The MTSU Honors College will once again offer two fall lecture series, helping students grow in the area of critical thinking when hearing from faculty and outside experts.
“Youth Activism,” a concept developed by professor and Honors faculty member Mary Evins, takes place at 3 p.m. every Monday (except Sept. 5 for Labor Day and Oct. 10 for fall break) through Nov. 14 in the Paul W. Martin Sr. Honors Building Room 106.
“Friendship,” a model directed by associate professor and Honors faculty member Rebekka King, will be held starting at 2:40 p.m. every Tuesday (except Oct. 11 for fall break) through Nov. 8 in Room 106.
The Honors Lecture Series has been a staple each fall and spring for more than two decades, featuring topics and presenters from multiple disciplines on and off campus. To view both schedules — with dates, presenters and topics — go here.
‘Youth Activism’ lecture series
Evins, a longtime Department of History faculty member and coordinator of MTSU’s American Democracy project, has assembled the “Youth Activism” topics and experts.
“Guest speakers will approach ‘youth activism’ from a range of disciplinary perspectives, exploring some of the issues that have engaged and generated youth activism historically and continue to drive student activism in the present day,” Evins said.
“There is activism in art,” Evins added. “Activism in writing and poetry. Activism though music. Cultural activism. Food activism. Activism in the workplace. Economic, political, societal, environmental, gender, privacy, social justice activism.
“Examples of youth activism are replete. Both progressive and conservative youth engage in activism to speak out for what they believe in. Ultimately, history decides whether the cause to which we are committed and for which we act is just, true, noble, and morally righteous.”

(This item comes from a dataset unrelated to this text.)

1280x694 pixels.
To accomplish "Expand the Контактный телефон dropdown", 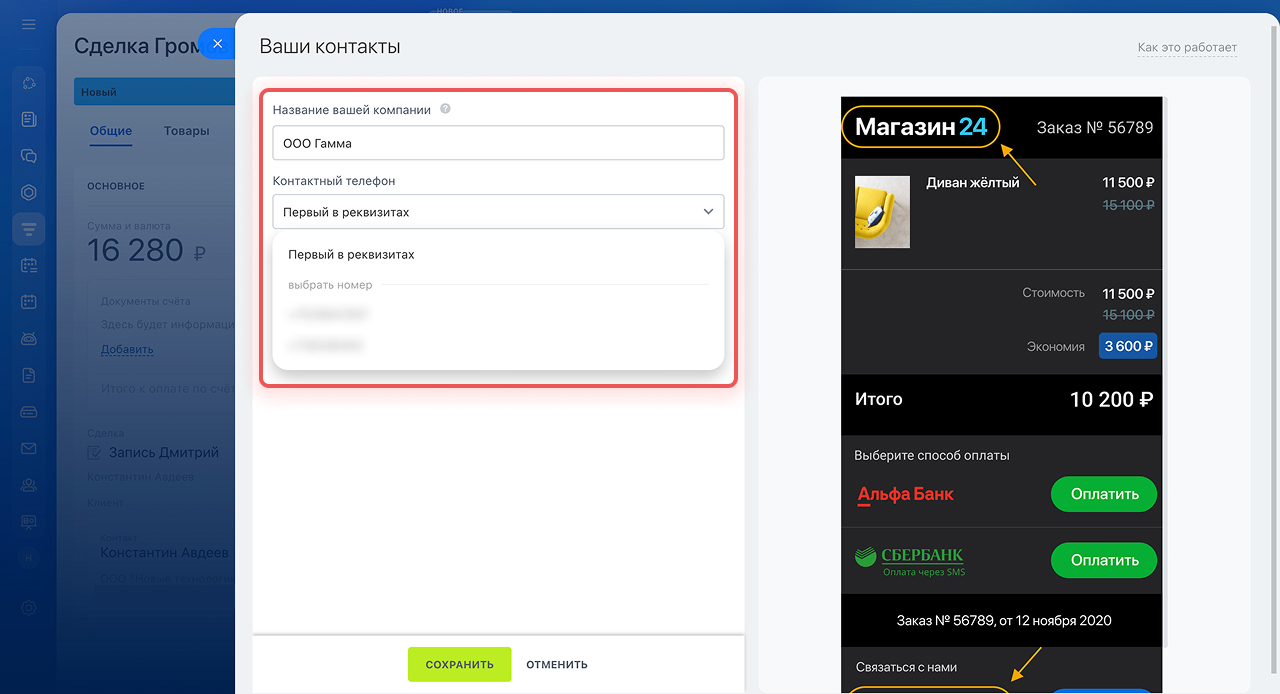I will click(497, 212).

Evins said the series “provides the opportunity and to explore some of the ideas and issues that motivate and inspire youth activism and that motivate and inspire MTSU students today.”
Some of this class’s opportunities include voting, participating in campus Constitution Week programs and MT Engage Week programs.
‘Friendships’ lecture series
King, a religious studies faculty member in the Department of Philosophy and Religious Studies, has coordinated the “Friendships” topics and experts.
“Together we will consider how friendship has been conceptualized in different cultures, historical periods, and milieus,” King said. “The invited speakers will approach the topic from a range of disciplinary perspectives.
“From Aristotle’s ‘philia of the virtuous’ to virtual connections in the digital age, we will question what it means to have, make, and be friends. How and why do we form friendships? How does it impact our social and cognitive development?
“As a single concept, how does friendship simultaneously encompass both a close inner circle with whom we share our deepest vulnerabilities and a political rallying cry to inspire a nation? What is the value of friendship — especially with those different from us? And how does understanding friendship provide insight into broader questions about what it means to be human and live a meaningful life? These questions and others will be addressed.”